La pasada semana se fue Aute. En todos los telediarios lo nombraron varias veces en todas las ediciones. Hablaron de sus canciones -himnos para toda una generación-, de su verdadera vocación de pintor y algún compañero de profesión le rindió su particular homenaje en redes sociales. No hubo, sin embargo, ese ir y venir de allegados a un tanatorio abarrotado de seres a los que Aute iluminó con sus canciones. No hubo capilla ardiente ni esa gran despedida nacional que habría merecido el icono de toda una generación. La pandemia, que todo nos quita, también nos ha arrebatado la posibilidad de rendirle honores al que se lo merece. Un discreto adiós para alguien que se debería haber marchado, ligero de equipaje, pero por la puerta grande.

Durante los días que llevamos de confinamiento no sólo se nos ha ido Aute.
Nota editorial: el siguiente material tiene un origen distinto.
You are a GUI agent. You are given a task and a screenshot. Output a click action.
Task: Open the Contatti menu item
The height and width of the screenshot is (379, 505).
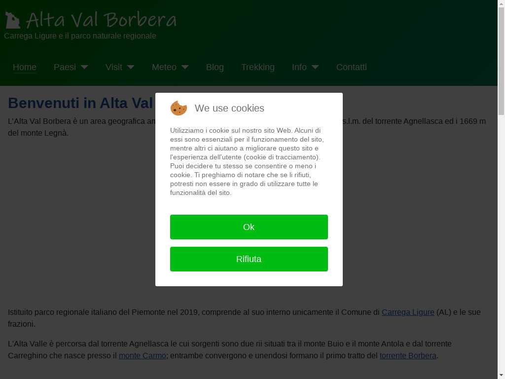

Absolutos desconocidos para la humanidad, pero completamente indispensables para aquellos que lloran su pérdida, esta cuarentena nos ha dejado sin abuelos, sin madres, sin hermanos y sin novia. Tampoco ellos han recibido los honores que se merecen ni de ellos se han despedido aquellos que más los querían. No han tenido su último adiós, aunque aquellos de los que se han separado para siempre no hayan dejado ni un sólo minuto de pensar en ellos. Se han ido sin hacer ruido, como muchos habrían deseado, pero su marcha resulta ensordecedora para aquellos que ahora la sufren. Algunos habrán muerto solos, otros sólo habrán tenido a alguien muy cercano al que agarrar de la mano antes de emprender ese viaje a Dios sabe dónde. De ellos no se hablará cuando todo acabe. Serán un número más que añadir a la lista de fallecimientos a causa del coronavirus, si su muerte se debe a ello. Si se fueron de este mundo por otro menester, sólo sus seres queridos tendrán constancia de su falta. Pero ellos, que en vida fueron felices y regalaron felicidad, también merecen el mayor de los honores de toda una generación. De nuestra generación.